Reeves backtracks on tax promise and hints at hikes
Ms Reeves declined to say how this and other recent U-turns would be funded. But she insisted she would not change her 'fiscal rules', leaving tax rises as the most likely option. Her comments are the clearest hint yet that taxpayers are set to be penalised for the Government's capitulation to Labour MPs opposed to any attempt to bring Britain's bloated benefits bill under control as Sir Keir Starmer tried to fight off a rebellion.
They came amid growing warnings over the likely scale of the looming crisis in the public finances.

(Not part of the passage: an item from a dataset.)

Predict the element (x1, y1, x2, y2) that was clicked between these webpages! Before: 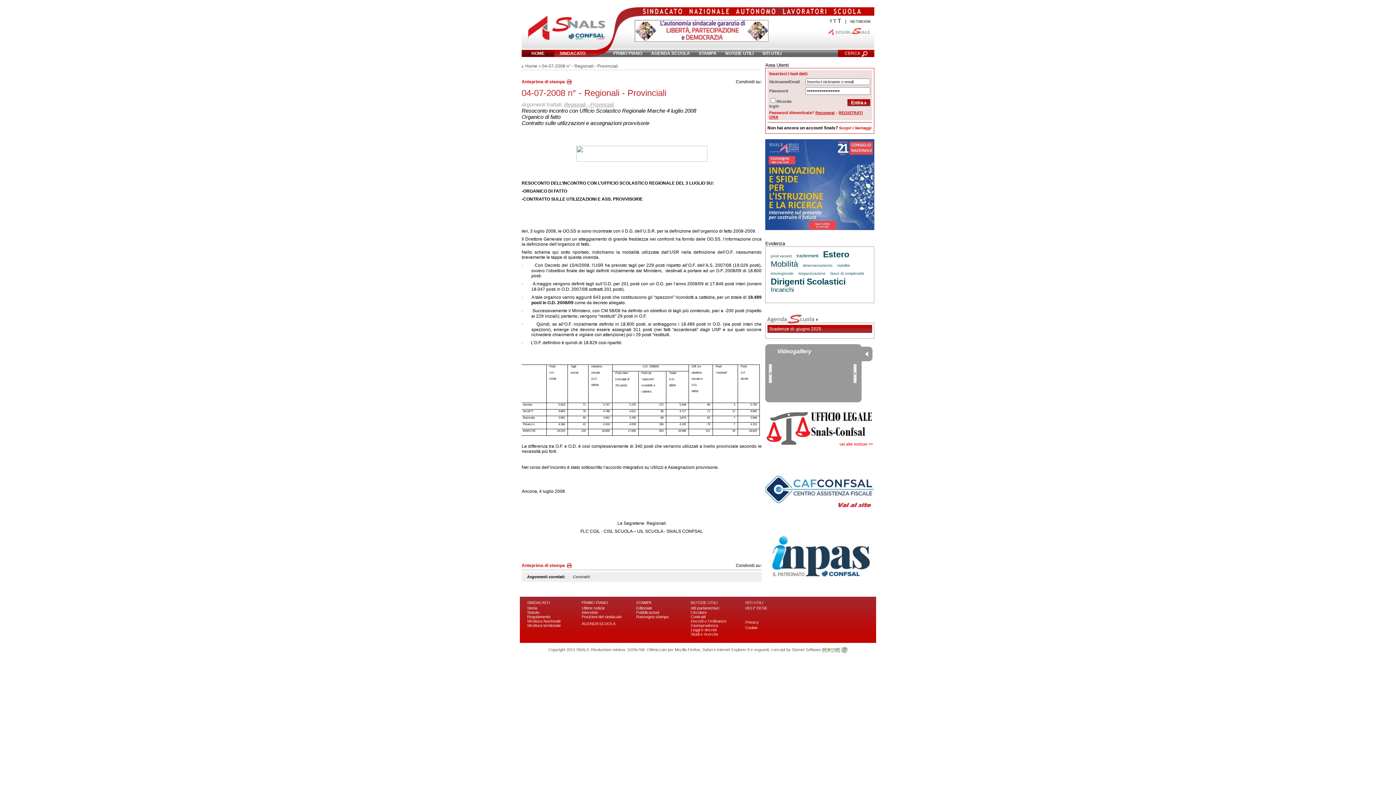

The Institute for Fiscal Studies (IFS) think-tank said that Ms Reeves could have to find as much as £40billion this autumn – equal to the sum raised by her record tax-raising Budget last year, which was blamed for bringing economic growth to a halt and which she promised not to repeat.
Ben Zaranko, an economist at the IFS, said it was 'not hard to imagine a world where they are of a ballpark similar scale to last autumn'. He added: 'If you have the perfect storm of economic forecasts being downgraded, additional spending commitments because these reforms haven't got through Parliament, and the world is in a gloomier place generally, you could comfortably be into double-figures billions even before you talk about any retail offers. A £20, £30, £40billion Budget is not what the Government would want but it's not impossible by any means.'
Last year's Budget tax bomb included a £25billion raid on employers' National Insurance, which has been blamed for fuelling inflation and unemployment and slowing investment and growth. The following month, the Chancellor told the Confederation of British Industry that she would not need further tax rises as the Budget had 'drawn a line under the inheritance' she received from the last Conservative government. 'Public services now need to live within their means because I'm really clear, I'm not coming back with more borrowing or more taxes,' she said.
But the pledge has been quietly ditched in the wake of sluggish economic growth blamed partly on the impact of the Budget. The Office for Budget Responsibility (OBR) halved its growth forecast for this year in March. This week the economic watchdog hinted at a further likely downgrade after admitting that previous forecasts had proved too optimistic. Economists have warned that a 0.2 per cent downgrade in the OBR's forecasts would leave the Chancellor with an £18billion hole to fill.
The problem has been made worse by recent costly U-turns on welfare. Sir Keir's climbdown on the winter fuel allowance will cost £1.5billion. This week's retreat over cuts to the Personal Independence Payment (PIP) could cost as much as £6billion. And Labour MPs are pushing for the abolition of the two-child benefit cap. Ms Reeves and Sir Keir yesterday refused to say how any of these measures would be paid for. Shadow Chancellor Sir Mel Stride said voters were paying the price of Labour's 'inability to govern'.
He told the Mail: 'Labour's welfare shambles has left the country facing a ticking tax timebomb. Businesses and hardworking families should brace themselves for further painful tax hikes as Rachel Reeves scrambles to plug the gaping hole left by this weak prime minister's economic mismanagement. This week's chaos exposes Labour's inability to govern – pushing us towards higher taxes and a spiralling debt crisis. It doesn't have to be this way.'
Labour MPs lined up in the Commons this week to demand the introduction of wealth taxes to pay for higher benefits. IFS director Paul Johnson told Times Radio the Chancellor would be 'caught between a rock and a hard place' if she needs to raise substantial sums this autumn. He added: 'Politically, she's going to be under pressure to impose a wealth tax or hit high earners or capital gains [tax] or something. And the markets will respond very badly to that, because they'll be worried about its impact on growth. The alternatives are to essentially break some manifesto commitments on increasing income tax or VAT. And I think her backbenchers and the electorate will react very badly.'
The Prime Minister yesterday insisted that the Government would press on with welfare reform, despite his humbling at the hands of Labour backbenchers this week. He said it was 'important we reform the system' as 'welfare isn't working'. But in an embarrassing development, the parliamentary authorities forced Sir Keir to change the name of the Universal Credit and Personal Independence Payment Bill after cuts to PIP were dropped from the legislation. Commons leader Lucy Powell said it would be shortened to the Universal Credit Bill as it will be 'narrower in scope'.